Later that day, Majewski returned, met with LCCF officials, and was suspended, without pay, pending termination. That action was in accordance with the Code of Ethics, which defined intoxication at work as a first-level offense, permitting dismissal. After the meeting, Majewski asked Deputy Warden Samuel Hyder, “[w]hy are they doing this to me?” (A535.) Hyder pointed upwards and said “[tjhey want you fired.” (Id.) Majewski entered alcohol rehabilitation for nineteen days of inpatient treatment.

On January 5, 2005, Majewski requested medical leave pursuant to the Family Medical Leave Act (“FMLA”) to complete outpatient rehabilitation. On January 25, 2005, his request for FMLA leave was granted, retroactive to December 7, 2004. His leave expired in mid-March 2005.

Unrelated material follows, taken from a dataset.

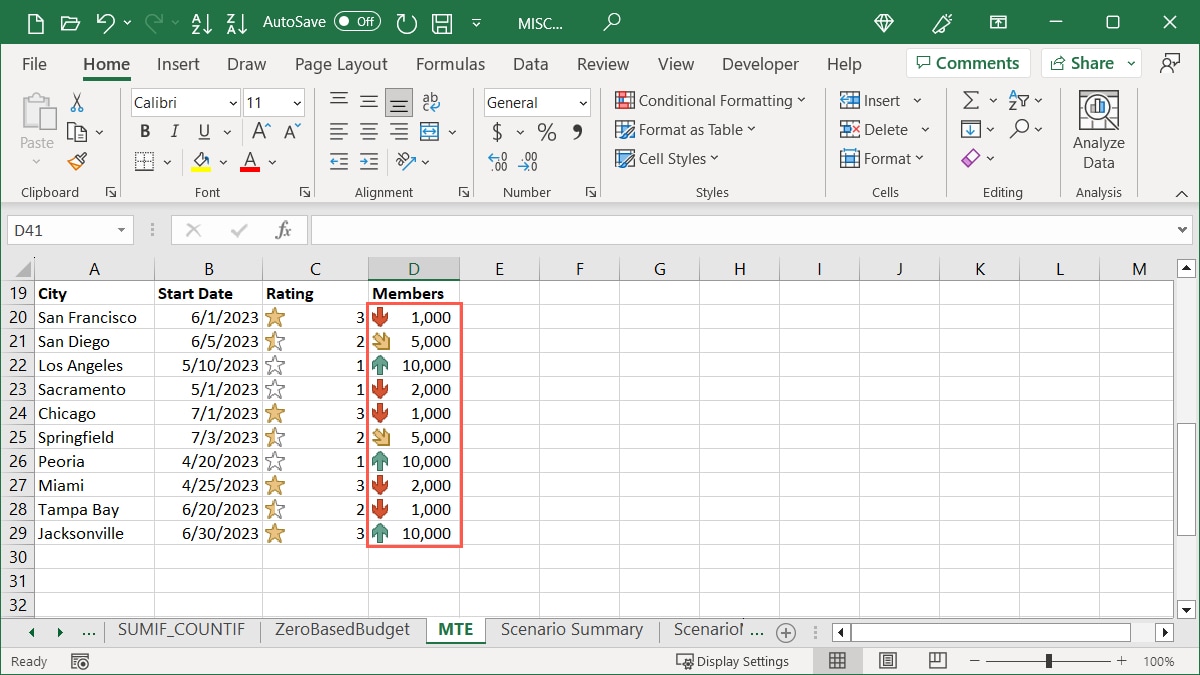The height and width of the screenshot is (675, 1200).
Task: Click the Sort Ascending icon
Action: 201,21
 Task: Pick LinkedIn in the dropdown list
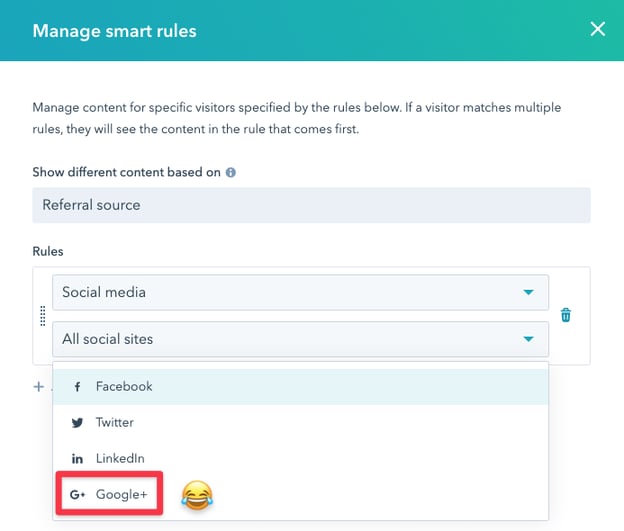click(x=120, y=458)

In February 2005 and March 2005, Ma-jewski was presented with — and rejected — numerous versions of a last chance agreement. The agreement, in sum, permitted him to return to work if he agreed to complete his outpatient treatment and report to work sober. In late August 2005, Fischi informed Majewski that he would recommend his termination at the next prison board meeting. On September 19, 2005, Majewski was terminated.

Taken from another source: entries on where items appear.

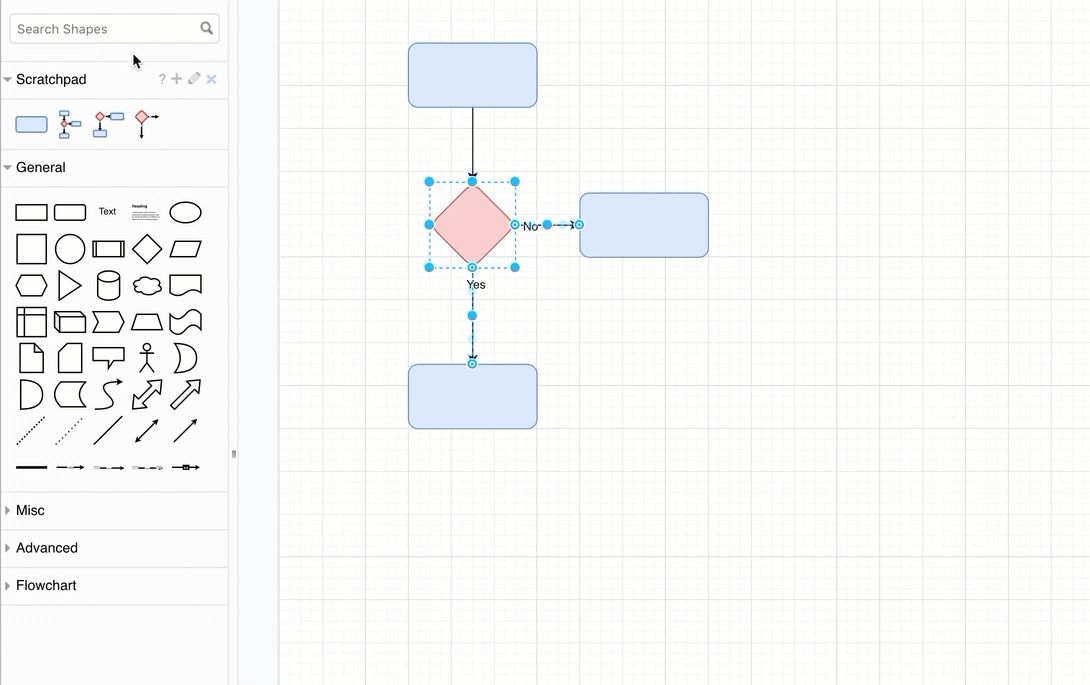This screenshot has height=685, width=1090.
Task: Click the search magnifier icon
Action: coord(207,28)
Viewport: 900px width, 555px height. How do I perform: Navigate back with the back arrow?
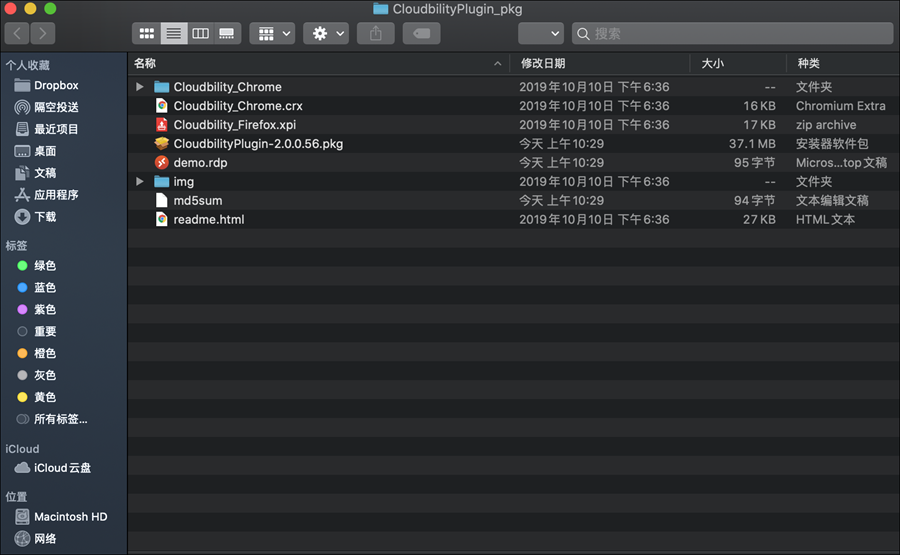point(18,33)
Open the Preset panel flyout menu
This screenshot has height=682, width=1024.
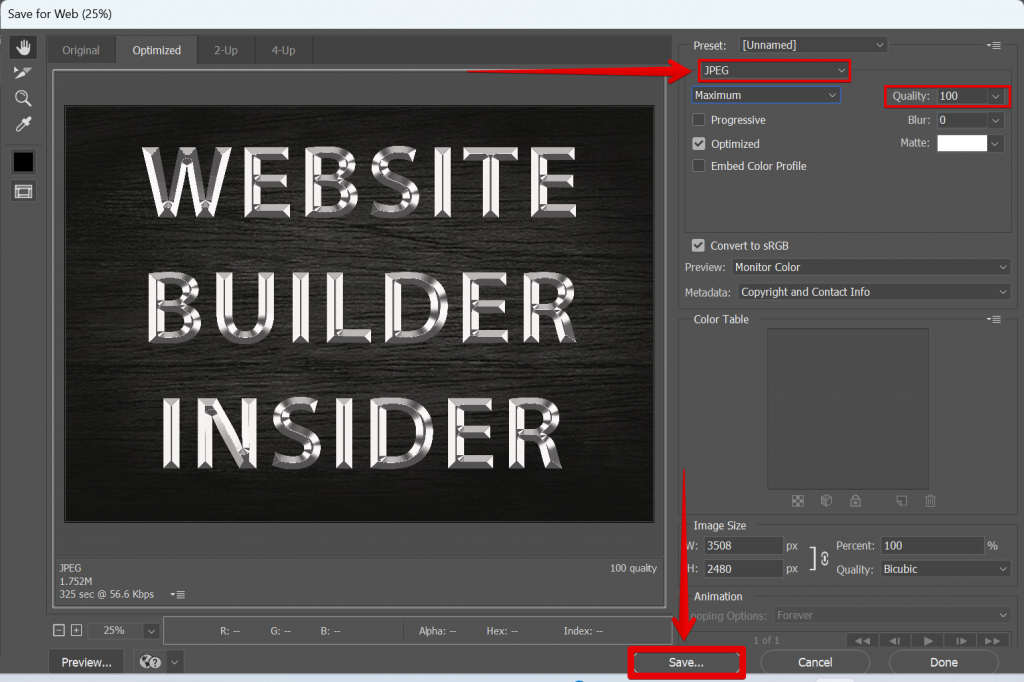tap(995, 44)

In January 2006, Majewski filed an amended complaint alleging violations of 42 U.S.C. § 1983 (asserting violations of the First, Fourth, Fifth, and Fourteenth Amendments), 42 U.S.C. § 1985, the Americans with Disabilities Act, the Pennsylvania Human Relations Act (“PHRA”), and the FMLA, and causes of action for *303 conspiracy, intentional infliction of emotional distress, and wrongful discharge.

After the defendants filed a motion for judgment on the pleadings, improperly captioned as a motion to dismiss, the District Court dismissed Majewski’s § 1983 claim premised on violations of the Fourth, Fifth, and Fourteenth Amendments; § 1985 claim; and intentional infliction of emotional distress claim. Following motions for summary judgment and supplemental briefing, the Court granted summary judgment in the defendants’ favor on all remaining claims.

II.

The District Court had subject matter jurisdiction pursuant to 28 U.S.C. §§ 1331 and 1367(a). We have appellate jurisdiction pursuant to 28 U.S.C. § 1291.

The District Court’s grant of judgment on the pleadings and summary judgment is subject to plenary review. E.I. DuPont de Nemours & Co. v. United States, 508 F.3d 126, 131 (3d Cir.2007). We “construe all facts and inferences in the light most favorable to the non-moving party, and judgment will not be granted unless the movant clearly establishes there are no material issues of fact, and he is entitled to judgment as a matter of law.” Id. at 132 (quotation and alteration omitted).

III.

1. First Amendment

A threshold inquiry focuses on whether Majewski’s speech involved a matter of public concern. Baldassare v. New Jersey, 250 F.3d 188, 195 (3d Cir.2001). “A public employee’s speech involves a matter of public concern if it can be fairly considered as relating to any matter of political, social, or other concern to the community.” Green v. Phila. Hous. Auth., 105 F.3d 882, 885-86 (3d Cir.1997) (quotation omitted). However, “public speech cannot constitute merely personal grievances.” Brennan v. Norton, 350 F.3d 399, 412 (3d Cir.2003) (quotation and editing marks omitted); see also Sanguigni v. Pittsburgh Bd. of Pub. Ed., 968 F.2d 393, 399 (3d Cir.1992) (“speech related solely to mundane employment grievances” is not matter of public concern).

Majewski’s speech was personal in nature. His complaints to Fischi and his counsel’s letters to Fischi and the Prison Board concerned only his personal grievances. “Purely personal” speech is not protected. See Brennan, 350 F.3d at 412.